Contrairement à certains, ces journées de confinement ne
m’effraient pas. Cette situation ne m’ankylose pas. Un reflex presque contraire, se produit.
Mon cerveau cherche à comparer un vécu, dans une moindre mesure presque semblable
à celui de la guerre en Bosnie, d’où je viens.
Les étagères vides, je connais. Les nouvelles angoissantes,
aussi.
Mais, mon cerveau optimiste fait les comparaisons à son
avantage. Il met les pièces de son côté. Il me dit qu’encore heureuse qu’il y
ait une seule autorité. Une règle pour tous. La nourriture en profusion. Les
fruits et les légumes frais au
menu, si je le désire.
Je n’ai pas peur que ma maison soit ravagée par un obus.
Nous avons, tous, le même adversaire. Et regardons, tous, les mêmes nouvelles,
le soir.
Se connecter, virtuellement, ces jours, aurait presque plus de signification et plus
de sens profond, que ces questions-réponses, devenues si fades et
tristement automatiques, dans la vie « d’avant » le confinement.
Vous savez à quoi je fais l’allusion ?
À ce fameux « Comment
ça va ? Ça va. « Le
caractère simultané de la question et de la réponse trahit amplement notre peu
de disponibilité pour réellement nous
enquérir de l’autre. Et
encore moins, pour nous attendre à une autre réponse que celle que tous les
protagonistes connaissent par cœur. En cette période de crise, les questions
sont peut-être les mêmes, mais les réponses puisent dans toute la gamme et avec
les variations que nous entendons avec une capacité toute nouvelle. Celle du
temps dédié à l’autre. Car, pour avoir du temps, on devient riche en captation
de la moindre hésitation et de la virgule, pour lesquelles, avant, nous
n’avions pas l’habitude de laisser de l’espace.
Mais, plus que tout, dans mon quotidien si peu trépidant, la
chose qui me ravit le plus est mon RDV de 21h00.
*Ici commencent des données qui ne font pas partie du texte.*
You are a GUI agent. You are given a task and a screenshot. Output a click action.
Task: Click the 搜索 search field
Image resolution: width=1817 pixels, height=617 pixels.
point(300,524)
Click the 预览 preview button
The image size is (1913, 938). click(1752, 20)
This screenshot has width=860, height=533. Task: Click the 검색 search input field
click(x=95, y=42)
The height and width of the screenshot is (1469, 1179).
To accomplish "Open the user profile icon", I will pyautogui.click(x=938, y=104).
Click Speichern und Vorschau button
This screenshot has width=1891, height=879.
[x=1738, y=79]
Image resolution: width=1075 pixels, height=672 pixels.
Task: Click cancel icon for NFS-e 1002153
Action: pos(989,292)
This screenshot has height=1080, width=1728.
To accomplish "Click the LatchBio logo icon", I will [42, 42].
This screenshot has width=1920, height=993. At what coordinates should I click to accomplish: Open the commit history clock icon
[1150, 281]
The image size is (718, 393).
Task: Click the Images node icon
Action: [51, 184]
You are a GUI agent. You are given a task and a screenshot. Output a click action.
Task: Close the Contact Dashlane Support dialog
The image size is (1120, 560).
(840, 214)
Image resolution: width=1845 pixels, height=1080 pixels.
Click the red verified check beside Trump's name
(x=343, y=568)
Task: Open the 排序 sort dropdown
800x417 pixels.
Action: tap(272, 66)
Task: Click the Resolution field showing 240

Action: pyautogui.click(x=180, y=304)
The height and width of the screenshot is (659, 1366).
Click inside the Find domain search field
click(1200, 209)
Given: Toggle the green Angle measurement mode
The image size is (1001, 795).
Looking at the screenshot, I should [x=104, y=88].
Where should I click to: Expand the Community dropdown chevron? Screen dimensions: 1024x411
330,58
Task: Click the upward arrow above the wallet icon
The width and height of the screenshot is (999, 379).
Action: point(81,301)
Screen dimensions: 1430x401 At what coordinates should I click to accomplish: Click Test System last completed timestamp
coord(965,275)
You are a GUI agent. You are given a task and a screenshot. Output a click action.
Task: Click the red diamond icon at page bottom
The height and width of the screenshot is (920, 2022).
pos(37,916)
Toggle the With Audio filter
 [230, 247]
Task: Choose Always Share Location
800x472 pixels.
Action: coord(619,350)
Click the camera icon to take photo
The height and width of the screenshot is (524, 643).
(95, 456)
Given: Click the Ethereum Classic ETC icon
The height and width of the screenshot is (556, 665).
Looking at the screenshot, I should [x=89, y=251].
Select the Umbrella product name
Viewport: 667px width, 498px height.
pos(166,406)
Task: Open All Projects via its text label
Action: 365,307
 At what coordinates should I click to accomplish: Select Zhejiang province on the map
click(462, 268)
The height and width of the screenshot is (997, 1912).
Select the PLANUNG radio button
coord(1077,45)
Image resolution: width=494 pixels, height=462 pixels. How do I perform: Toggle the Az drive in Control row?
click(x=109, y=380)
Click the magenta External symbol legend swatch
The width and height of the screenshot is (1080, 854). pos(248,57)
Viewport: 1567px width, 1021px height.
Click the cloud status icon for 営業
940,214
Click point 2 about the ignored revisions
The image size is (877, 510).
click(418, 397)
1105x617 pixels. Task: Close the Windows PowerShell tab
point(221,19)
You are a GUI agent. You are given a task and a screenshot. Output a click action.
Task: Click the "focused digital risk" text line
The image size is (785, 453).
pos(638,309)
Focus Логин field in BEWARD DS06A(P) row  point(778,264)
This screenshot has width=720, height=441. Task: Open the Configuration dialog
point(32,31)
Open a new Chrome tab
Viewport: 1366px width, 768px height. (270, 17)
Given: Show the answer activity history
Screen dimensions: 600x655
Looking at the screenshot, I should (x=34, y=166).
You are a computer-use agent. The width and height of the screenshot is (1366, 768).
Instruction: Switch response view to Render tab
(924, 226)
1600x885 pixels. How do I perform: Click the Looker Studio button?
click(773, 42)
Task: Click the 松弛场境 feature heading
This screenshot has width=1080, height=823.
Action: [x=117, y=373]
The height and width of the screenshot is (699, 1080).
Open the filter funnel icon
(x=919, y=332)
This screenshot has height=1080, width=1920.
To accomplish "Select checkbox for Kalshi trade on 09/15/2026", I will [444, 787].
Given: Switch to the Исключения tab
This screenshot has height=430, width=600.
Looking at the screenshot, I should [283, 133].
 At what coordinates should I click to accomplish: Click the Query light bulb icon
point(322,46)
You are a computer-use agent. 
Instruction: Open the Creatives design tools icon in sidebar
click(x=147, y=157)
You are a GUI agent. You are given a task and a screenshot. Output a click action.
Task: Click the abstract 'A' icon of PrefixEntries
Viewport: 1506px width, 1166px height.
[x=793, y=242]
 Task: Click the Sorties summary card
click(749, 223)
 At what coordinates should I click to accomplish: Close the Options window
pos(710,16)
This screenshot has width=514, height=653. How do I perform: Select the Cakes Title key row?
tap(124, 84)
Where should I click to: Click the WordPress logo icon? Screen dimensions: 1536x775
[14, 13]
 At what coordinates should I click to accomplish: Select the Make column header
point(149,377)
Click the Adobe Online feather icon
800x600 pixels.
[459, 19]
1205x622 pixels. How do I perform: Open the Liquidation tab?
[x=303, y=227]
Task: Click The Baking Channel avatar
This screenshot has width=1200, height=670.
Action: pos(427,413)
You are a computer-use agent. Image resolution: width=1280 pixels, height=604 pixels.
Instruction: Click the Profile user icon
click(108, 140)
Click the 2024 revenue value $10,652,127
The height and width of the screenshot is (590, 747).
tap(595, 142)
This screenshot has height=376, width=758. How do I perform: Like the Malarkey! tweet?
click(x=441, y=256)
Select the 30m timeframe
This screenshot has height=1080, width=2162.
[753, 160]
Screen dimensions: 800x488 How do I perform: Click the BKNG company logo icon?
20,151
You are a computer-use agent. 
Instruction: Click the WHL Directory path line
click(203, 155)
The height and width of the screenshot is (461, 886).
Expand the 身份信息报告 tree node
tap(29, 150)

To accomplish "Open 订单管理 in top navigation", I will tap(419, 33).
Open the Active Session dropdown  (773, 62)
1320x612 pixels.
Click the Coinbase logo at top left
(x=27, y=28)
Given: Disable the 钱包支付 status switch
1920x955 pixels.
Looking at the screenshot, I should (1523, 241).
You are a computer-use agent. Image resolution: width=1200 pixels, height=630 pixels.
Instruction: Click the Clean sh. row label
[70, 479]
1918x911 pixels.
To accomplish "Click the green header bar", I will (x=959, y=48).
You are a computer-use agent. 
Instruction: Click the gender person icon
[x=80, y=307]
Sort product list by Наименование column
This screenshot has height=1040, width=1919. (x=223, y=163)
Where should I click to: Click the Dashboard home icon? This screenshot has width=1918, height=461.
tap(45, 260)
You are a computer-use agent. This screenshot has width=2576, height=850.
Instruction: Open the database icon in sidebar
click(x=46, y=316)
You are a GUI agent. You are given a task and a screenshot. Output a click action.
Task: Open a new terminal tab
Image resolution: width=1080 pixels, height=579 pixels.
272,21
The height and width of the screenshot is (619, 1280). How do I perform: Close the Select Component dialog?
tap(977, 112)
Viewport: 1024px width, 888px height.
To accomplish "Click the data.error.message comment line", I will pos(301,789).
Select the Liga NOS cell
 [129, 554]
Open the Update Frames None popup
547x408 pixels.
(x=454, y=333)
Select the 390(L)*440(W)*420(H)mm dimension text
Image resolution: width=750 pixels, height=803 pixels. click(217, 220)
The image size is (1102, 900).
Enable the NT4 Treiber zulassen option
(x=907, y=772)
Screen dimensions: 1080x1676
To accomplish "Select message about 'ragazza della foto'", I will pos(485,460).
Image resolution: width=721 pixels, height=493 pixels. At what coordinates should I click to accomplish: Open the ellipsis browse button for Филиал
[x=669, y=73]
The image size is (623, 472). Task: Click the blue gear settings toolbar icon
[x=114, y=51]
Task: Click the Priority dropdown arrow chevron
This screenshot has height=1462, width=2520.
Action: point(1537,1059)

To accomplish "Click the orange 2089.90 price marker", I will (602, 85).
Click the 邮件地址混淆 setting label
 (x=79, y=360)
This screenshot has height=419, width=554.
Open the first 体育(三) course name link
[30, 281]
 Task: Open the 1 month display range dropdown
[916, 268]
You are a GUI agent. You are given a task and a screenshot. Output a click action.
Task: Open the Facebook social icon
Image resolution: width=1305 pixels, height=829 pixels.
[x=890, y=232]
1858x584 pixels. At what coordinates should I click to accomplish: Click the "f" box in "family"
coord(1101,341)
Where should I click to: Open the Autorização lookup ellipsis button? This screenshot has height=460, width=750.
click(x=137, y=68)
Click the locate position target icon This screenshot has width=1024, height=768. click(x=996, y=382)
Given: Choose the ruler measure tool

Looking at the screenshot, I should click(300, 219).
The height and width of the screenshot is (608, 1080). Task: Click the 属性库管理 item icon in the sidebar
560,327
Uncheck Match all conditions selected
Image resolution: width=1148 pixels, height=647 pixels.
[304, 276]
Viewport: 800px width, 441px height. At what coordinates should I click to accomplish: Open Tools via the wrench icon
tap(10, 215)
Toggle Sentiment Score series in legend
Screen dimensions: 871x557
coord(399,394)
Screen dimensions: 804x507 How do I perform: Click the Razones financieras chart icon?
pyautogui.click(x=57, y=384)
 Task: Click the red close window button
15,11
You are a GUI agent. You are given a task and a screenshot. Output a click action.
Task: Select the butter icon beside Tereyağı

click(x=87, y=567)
Mon RDV de 21h00 est fiable, stable, enthousiaste, il
s’exclame, il cherche à être créatif, il met de nouveaux habits sous forme
d’une nouvelle musique, d’une autre façon de dire « Bravo ! ». Il est arboré au balcon, à la fenêtre à
21h00 précise. Il est soucieux d’être à l’heure, de ne rien omettre de
l’admiration pour ceux pour lesquels il se donne de la peine d’exister :
pour le personnel soignant et ceux qui nettoient les salles dans les hôpitaux.
Mon RDV de 21h00 a un chic de s’effacer, de faire briller
l’autre. Mais, je le soupçonne quand même, et si je veux être tout à fait
franche, de jouir d’un sens d’appartenance, de faire partie d’un groupe plus
large que sa famille, les seuls gens qu’il côtoie dernièrement. Et que cela lui
fait rehausser le moral, et le sauve, de justesse, d’une morosité qui risque, à
chaque moment, de s’emparer de son être, proportionnellement grandissante à la déclinaison de la
lumière du jour.
Mon RDV de 21h00 me rappelle que je suis fragile et vulnérable,
soit, mais son apparition m’enchante, avec une admiration renouvelée, tous les
soirs, de ressentir que les choses graves, comme celle de réduire nos cartes du
jour, nos plans, nos calendriers à « un jour à la fois », est aussi
une force qui est là, évidente, dans les applaudissements, qui sont ceux de la
résilience et de la force d’être unis.
J’y reconnais une gentillesse, maladroitement dissimulée sous les bruits déployés par
les mains vigoureuses et par les gorges qui auraient envie de s’ouvrir et de
chanter la vie, qui nous est, momentanément, un peu volée.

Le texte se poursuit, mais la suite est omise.